Franz Boas é um daqueles antropólogos que você conhece assim que entra em campo. Claro que como sua produção é do início do século XX, nas matérias introdutórias sempre há alguma referência a ela. Quase não é lido e, de qualquer forma, sua influência na academia norte-americana permanece na memória do estudante de antropologia, como fundador da escola particularista da costa leste, mais precisamente em Nova York. Mas o papel que desempenhou nos próximos anos não é totalmente compreendido, nem sua obra é conhecida no sentido amplo da palavra “antropologia”. Há mais de uma obra sua que surpreenderia os próprios professores das disciplinas introdutórias.
Teve como alunos diretos os antropólogos mais conhecidos dos Estados Unidos. Começando com Margaret Mead ou Ruth Benedict e chegando a Alfred Kroeber (para leitores não antropólogos: Kroeber era o pai de Ursula K. Le Guin, a famosa escritora de ficção científica), mas o acúmulo não para. Robert Lowie e Melville Herskovits também foram seus alunos, sem falar no famoso Edward Sapir, aquele da hipótese Sapir-Whorf que falava sobre o relativismo linguístico. Jules Henry, Ashley Montagu e Julian Steward, assim como Leslie White, tiveram aulas com ele. Sua influência foi tão evidente que até mesmo muitos de seus alunos adotaram visões teóricas radicalmente diferentes das de seu professor. Mesmo no que eles não fizeram, seu alcance é perceptível.
Sua concepção de cultura, como estrutura (50 anos à frente da definição de Geertz), implicava um afastamento do evolucionismo unilinear do século XIX; Antes de tentar formular leis, é preciso conhecer as culturas por dentro e para isso o trabalho de campo ocupa um lugar central. A título de anedota, vale a pena recordar uma carta que escreveu à mulher (assim que casou partiu para o trabalho de campo) onde lhe conta as saudades que sente dela e como o único refúgio que encontra quando está farto de a alteridade está no famoso texto de Kant, “A crítica da razão pura”. Você tem que ser um nerd com todas as letras para fazer uma campanha logo após o casamento e encontrar conforto naquele tomo denso.
Uma das suas fortes contribuições foi perceber que as culturas nativas americanas estavam sendo dominadas pela sociedade em geral e que toda aquela riqueza humana seria irremediavelmente perdida. Foi por isso que confiou aos seus alunos que saíssem pelas estradas e fizessem anotações e todo o tipo de registos daquelas formas de vida originárias, sabendo que a diversidade cultural é uma salvaguarda contra respostas únicas; uma forma de oferecer alternativas a uma situação de vulnerabilidade global. Tudo isto num contexto de forte carga etnocêntrica,
Como parte da sua luta contra o preconceito, ele realizou uma pesquisa onde comparou algumas variáveis antropométricas de pais estrangeiros com as de seus filhos nascidos e criados nos Estados Unidos.
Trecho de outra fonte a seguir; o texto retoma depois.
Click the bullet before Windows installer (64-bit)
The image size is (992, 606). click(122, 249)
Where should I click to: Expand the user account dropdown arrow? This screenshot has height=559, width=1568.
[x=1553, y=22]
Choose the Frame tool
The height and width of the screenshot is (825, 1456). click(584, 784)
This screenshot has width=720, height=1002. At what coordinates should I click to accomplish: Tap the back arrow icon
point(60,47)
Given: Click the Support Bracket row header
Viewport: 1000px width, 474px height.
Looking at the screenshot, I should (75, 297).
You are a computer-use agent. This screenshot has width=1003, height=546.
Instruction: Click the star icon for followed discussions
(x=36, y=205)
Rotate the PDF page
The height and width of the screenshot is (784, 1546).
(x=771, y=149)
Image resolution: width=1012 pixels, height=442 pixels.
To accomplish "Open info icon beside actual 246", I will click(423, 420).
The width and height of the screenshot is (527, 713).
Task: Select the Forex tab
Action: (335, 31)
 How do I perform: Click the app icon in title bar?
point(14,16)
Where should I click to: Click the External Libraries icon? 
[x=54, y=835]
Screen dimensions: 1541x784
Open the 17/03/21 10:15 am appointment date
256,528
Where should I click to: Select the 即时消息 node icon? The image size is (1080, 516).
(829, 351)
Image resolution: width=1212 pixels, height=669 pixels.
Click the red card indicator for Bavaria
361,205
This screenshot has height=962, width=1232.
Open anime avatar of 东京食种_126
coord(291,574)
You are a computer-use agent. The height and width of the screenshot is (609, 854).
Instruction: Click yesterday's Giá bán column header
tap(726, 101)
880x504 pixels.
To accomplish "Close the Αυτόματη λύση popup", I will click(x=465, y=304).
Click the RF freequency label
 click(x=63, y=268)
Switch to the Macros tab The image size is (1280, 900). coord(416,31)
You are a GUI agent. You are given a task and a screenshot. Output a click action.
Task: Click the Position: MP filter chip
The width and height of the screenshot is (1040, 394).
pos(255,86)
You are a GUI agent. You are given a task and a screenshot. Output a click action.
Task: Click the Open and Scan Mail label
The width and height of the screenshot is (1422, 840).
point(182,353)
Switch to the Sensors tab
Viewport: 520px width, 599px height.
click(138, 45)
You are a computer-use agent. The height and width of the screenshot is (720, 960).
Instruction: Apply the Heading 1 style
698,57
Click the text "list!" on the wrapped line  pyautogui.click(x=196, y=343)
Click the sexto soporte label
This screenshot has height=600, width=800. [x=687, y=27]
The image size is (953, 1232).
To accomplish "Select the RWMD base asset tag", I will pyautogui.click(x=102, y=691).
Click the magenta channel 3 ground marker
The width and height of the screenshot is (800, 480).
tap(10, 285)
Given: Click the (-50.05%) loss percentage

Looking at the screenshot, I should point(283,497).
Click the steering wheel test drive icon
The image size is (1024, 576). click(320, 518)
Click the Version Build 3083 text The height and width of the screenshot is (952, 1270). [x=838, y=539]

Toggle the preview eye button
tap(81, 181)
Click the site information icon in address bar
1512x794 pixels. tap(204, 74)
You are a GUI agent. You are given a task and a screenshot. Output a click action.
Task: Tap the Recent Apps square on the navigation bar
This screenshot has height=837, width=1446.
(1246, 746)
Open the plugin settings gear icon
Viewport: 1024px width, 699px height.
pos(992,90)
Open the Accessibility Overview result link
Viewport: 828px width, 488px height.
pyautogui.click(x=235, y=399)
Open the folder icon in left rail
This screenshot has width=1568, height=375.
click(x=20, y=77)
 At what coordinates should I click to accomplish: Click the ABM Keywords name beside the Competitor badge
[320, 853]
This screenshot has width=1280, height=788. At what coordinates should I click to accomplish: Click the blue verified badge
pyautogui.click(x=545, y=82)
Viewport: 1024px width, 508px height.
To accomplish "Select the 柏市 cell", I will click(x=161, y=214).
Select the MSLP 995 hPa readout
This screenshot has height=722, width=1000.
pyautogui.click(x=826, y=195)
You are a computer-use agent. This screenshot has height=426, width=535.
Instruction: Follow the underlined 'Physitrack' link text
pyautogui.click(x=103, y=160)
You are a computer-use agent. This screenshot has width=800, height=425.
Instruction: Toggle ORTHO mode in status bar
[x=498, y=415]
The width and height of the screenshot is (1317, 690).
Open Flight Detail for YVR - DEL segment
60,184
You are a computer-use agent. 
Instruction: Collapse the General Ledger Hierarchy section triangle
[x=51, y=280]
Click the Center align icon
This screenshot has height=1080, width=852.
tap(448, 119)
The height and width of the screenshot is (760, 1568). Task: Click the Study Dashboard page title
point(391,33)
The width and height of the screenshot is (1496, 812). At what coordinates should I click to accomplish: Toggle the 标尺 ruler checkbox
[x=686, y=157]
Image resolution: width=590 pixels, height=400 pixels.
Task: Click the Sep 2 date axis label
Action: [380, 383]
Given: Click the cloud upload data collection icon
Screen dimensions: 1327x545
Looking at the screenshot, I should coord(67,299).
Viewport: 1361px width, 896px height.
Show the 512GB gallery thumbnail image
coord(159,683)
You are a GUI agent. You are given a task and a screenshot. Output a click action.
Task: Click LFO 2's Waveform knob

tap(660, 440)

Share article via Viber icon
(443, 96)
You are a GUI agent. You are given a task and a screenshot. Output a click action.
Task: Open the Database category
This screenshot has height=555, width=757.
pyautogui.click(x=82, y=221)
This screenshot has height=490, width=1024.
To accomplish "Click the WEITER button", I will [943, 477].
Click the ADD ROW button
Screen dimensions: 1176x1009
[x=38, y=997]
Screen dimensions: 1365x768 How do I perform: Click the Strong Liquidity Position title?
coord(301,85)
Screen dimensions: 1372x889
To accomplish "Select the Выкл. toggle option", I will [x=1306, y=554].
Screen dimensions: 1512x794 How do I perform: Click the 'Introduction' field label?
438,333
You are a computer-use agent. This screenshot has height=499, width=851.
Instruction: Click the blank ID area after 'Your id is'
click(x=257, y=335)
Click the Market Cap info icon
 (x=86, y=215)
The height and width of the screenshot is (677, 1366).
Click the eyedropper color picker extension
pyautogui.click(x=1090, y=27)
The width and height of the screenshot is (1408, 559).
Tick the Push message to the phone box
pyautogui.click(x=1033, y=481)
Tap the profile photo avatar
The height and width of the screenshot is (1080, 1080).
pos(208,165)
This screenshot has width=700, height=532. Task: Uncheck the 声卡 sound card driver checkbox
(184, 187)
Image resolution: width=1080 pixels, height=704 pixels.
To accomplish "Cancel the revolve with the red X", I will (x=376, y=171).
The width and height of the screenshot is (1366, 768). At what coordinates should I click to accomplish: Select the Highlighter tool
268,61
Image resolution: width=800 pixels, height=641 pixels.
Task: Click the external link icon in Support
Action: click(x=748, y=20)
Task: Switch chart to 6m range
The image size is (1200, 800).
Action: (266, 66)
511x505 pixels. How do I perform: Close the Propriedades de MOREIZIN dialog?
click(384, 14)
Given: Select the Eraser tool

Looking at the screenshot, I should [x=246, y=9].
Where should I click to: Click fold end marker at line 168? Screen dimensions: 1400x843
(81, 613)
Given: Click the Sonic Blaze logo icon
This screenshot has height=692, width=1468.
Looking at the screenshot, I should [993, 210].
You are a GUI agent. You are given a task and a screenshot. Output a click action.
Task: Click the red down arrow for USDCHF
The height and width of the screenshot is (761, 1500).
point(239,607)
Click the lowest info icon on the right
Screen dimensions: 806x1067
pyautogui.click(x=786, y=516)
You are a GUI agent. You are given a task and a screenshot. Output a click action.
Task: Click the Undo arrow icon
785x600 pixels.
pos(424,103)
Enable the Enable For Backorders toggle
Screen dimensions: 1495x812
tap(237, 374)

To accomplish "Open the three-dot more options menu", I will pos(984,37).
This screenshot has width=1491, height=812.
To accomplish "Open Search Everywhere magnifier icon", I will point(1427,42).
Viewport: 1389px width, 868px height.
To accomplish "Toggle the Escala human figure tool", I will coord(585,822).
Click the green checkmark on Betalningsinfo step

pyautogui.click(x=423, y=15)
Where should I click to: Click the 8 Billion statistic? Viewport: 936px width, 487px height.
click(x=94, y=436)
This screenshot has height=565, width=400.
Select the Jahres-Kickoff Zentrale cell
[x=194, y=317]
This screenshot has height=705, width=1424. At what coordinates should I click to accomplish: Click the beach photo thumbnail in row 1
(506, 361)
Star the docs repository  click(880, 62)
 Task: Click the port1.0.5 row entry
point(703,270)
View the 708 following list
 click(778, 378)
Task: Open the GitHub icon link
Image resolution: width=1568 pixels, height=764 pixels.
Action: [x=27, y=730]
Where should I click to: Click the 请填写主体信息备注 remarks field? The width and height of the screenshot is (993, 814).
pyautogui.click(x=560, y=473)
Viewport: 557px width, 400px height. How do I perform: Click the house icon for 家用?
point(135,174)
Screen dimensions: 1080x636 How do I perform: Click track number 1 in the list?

Dessa forma, constatou que as diferenças não se deviam a questões biológicas, como afirmavam as poderosas posições racistas da época (e podemos dizer hoje), mas ao ambiente sociocultural (muito mais benéfico na América daquela época do que na Europa difícil e empobrecida).
De fato, Boas é reconhecido como um dos pais da auxologia moderna (ou seja, o estudo do crescimento e desenvolvimento dos seres humanos) e um dos descobridores da taxa de crescimento dos indivíduos, o que indica que as velocidades de desenvolvimento de diferentes órgãos nem todos agem uniformemente (o caso mais notável é o famoso "surto puberal"). Vale a pena esclarecer que naqueles tempos a auxologia fazia parte da bagagem metodológica de todos os antropólogos e que devido a essas questões da divisão pós-moderna, hoje ela se circunscreve à chamada antropologia biológica.
Como é possível que a complexidade do fenómeno da sociedade e das culturas humanas seja unanimemente reconhecida, mas não sejam implementados os métodos adequados para dar conta de tal característica? As ciências sociais em geral parecem hipnotizadas pela escrita, deixando de lado outras formas de construção do conhecimento que, após uma análise epistemológica, se revelam complementares e em muitos casos superiores. Nós, praticantes da antropologia e das ciências sociais em geral, faríamos bem em lembrar Boas e tentar imitar a sua ampla e variada perspectiva, sem prejuízo de perdermos a nossa própria especificidade.